Retype the material below, keeping each line identical.

Given entries>
—————

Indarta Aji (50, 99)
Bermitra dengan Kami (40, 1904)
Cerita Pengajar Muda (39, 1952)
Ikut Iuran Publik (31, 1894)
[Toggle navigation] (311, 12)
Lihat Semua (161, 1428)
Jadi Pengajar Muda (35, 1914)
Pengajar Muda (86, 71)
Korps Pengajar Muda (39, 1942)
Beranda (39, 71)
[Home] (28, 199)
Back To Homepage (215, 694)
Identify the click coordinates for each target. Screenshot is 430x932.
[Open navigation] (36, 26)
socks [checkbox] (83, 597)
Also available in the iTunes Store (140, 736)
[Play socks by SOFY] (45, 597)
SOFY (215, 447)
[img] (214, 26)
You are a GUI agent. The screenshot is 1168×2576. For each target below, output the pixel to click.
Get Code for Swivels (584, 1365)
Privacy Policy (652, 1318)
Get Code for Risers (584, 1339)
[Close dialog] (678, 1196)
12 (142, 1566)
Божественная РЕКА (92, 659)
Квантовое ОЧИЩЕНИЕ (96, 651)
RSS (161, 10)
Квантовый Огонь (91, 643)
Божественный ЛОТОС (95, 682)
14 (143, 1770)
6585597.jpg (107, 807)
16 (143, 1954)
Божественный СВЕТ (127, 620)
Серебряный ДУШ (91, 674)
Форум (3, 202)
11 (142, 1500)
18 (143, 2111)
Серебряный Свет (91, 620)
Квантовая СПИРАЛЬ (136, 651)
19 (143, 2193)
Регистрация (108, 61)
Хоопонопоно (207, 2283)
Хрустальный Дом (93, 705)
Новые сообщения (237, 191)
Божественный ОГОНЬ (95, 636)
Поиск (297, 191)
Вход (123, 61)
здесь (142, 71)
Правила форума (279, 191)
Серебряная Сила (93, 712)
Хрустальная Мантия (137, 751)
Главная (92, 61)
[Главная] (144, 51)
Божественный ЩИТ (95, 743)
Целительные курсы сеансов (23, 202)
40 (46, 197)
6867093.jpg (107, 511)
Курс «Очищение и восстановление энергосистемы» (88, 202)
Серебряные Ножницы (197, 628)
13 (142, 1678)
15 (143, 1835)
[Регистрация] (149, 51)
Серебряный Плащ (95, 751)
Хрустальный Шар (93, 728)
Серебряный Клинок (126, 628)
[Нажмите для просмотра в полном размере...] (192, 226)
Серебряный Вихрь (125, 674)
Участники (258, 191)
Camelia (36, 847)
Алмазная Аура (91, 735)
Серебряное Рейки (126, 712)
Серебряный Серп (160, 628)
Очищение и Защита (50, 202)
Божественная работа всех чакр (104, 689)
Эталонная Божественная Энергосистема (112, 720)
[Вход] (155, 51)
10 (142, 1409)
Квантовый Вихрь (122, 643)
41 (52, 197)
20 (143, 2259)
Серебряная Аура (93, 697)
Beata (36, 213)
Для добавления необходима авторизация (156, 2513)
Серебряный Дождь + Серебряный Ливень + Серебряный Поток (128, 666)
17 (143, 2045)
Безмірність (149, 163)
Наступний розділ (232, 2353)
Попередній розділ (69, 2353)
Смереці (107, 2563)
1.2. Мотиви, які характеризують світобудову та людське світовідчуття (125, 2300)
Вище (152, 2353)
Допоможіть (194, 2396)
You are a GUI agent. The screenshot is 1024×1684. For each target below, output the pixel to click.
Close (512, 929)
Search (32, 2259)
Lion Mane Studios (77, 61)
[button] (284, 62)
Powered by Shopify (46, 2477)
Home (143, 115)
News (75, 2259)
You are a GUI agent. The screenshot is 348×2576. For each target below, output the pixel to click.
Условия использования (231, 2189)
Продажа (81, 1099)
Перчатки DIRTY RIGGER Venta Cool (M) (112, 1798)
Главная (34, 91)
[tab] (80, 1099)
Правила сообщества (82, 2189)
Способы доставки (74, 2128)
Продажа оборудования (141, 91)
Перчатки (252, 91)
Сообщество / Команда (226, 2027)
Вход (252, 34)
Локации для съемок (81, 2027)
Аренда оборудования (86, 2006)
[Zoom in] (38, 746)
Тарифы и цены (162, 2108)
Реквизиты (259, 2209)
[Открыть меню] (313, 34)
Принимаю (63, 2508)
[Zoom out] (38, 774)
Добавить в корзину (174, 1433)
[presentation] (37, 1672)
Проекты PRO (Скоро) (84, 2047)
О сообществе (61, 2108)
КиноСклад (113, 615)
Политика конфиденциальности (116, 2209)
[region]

—————

Solution to this exercise>
Indarta Aji (50, 99)
Bermitra dengan Kami (40, 1904)
Cerita Pengajar Muda (39, 1952)
Ikut Iuran Publik (31, 1894)
[Toggle navigation] (311, 12)
Lihat Semua (161, 1428)
Jadi Pengajar Muda (35, 1914)
Pengajar Muda (86, 71)
Korps Pengajar Muda (39, 1942)
Beranda (39, 71)
[Home] (28, 199)
Back To Homepage (215, 694)
Identify the click coordinates for each target. Screenshot is 430x932.
[Open navigation] (36, 26)
socks [checkbox] (83, 597)
Also available in the iTunes Store (140, 736)
[Play socks by SOFY] (45, 597)
SOFY (215, 447)
[img] (214, 26)
You are a GUI agent. The screenshot is 1168×2576. For each target below, output the pixel to click.
Get Code for Swivels (584, 1365)
Privacy Policy (652, 1318)
Get Code for Risers (584, 1339)
[Close dialog] (678, 1196)
12 (142, 1566)
Божественная РЕКА (92, 659)
Квантовое ОЧИЩЕНИЕ (96, 651)
RSS (161, 10)
Квантовый Огонь (91, 643)
Божественный ЛОТОС (95, 682)
14 (143, 1770)
6585597.jpg (107, 807)
16 (143, 1954)
Божественный СВЕТ (127, 620)
Серебряный ДУШ (91, 674)
Форум (3, 202)
11 (142, 1500)
18 (143, 2111)
Серебряный Свет (91, 620)
Квантовая СПИРАЛЬ (136, 651)
19 (143, 2193)
Регистрация (108, 61)
Хоопонопоно (207, 2283)
Хрустальный Дом (93, 705)
Новые сообщения (237, 191)
Божественный ОГОНЬ (95, 636)
Поиск (297, 191)
Вход (123, 61)
здесь (142, 71)
Правила форума (279, 191)
Серебряная Сила (93, 712)
Хрустальная Мантия (137, 751)
Главная (92, 61)
[Главная] (144, 51)
Божественный ЩИТ (95, 743)
Целительные курсы сеансов (23, 202)
40 (46, 197)
6867093.jpg (107, 511)
Курс «Очищение и восстановление энергосистемы» (88, 202)
Серебряные Ножницы (197, 628)
13 (142, 1678)
15 (143, 1835)
[Регистрация] (149, 51)
Серебряный Плащ (95, 751)
Хрустальный Шар (93, 728)
Серебряный Клинок (126, 628)
[Нажмите для просмотра в полном размере...] (192, 226)
Серебряный Вихрь (125, 674)
Участники (258, 191)
Camelia (36, 847)
Алмазная Аура (91, 735)
Серебряное Рейки (126, 712)
Серебряный Серп (160, 628)
Очищение и Защита (50, 202)
Божественная работа всех чакр (104, 689)
Эталонная Божественная Энергосистема (112, 720)
[Вход] (155, 51)
10 (142, 1409)
Квантовый Вихрь (122, 643)
41 (52, 197)
20 (143, 2259)
Серебряная Аура (93, 697)
Beata (36, 213)
Для добавления необходима авторизация (156, 2513)
Серебряный Дождь + Серебряный Ливень + Серебряный Поток (128, 666)
17 (143, 2045)
Безмірність (149, 163)
Наступний розділ (232, 2353)
Попередній розділ (69, 2353)
Смереці (107, 2563)
1.2. Мотиви, які характеризують світобудову та людське світовідчуття (125, 2300)
Вище (152, 2353)
Допоможіть (194, 2396)
You are a GUI agent. The screenshot is 1024×1684. For each target below, output the pixel to click.
Close (512, 929)
Search (32, 2259)
Lion Mane Studios (77, 61)
[button] (284, 62)
Powered by Shopify (46, 2477)
Home (143, 115)
News (75, 2259)
You are a GUI agent. The screenshot is 348×2576. For each target below, output the pixel to click.
Условия использования (231, 2189)
Продажа (81, 1099)
Перчатки DIRTY RIGGER Venta Cool (M) (112, 1798)
Главная (34, 91)
[tab] (80, 1099)
Правила сообщества (82, 2189)
Способы доставки (74, 2128)
Продажа оборудования (141, 91)
Перчатки (252, 91)
Сообщество / Команда (226, 2027)
Вход (252, 34)
Локации для съемок (81, 2027)
Аренда оборудования (86, 2006)
[Zoom in] (38, 746)
Тарифы и цены (162, 2108)
Реквизиты (259, 2209)
[Открыть меню] (313, 34)
Принимаю (63, 2508)
[Zoom out] (38, 774)
Добавить в корзину (174, 1433)
[presentation] (37, 1672)
Проекты PRO (Скоро) (84, 2047)
О сообществе (61, 2108)
КиноСклад (113, 615)
Политика конфиденциальности (116, 2209)
[region]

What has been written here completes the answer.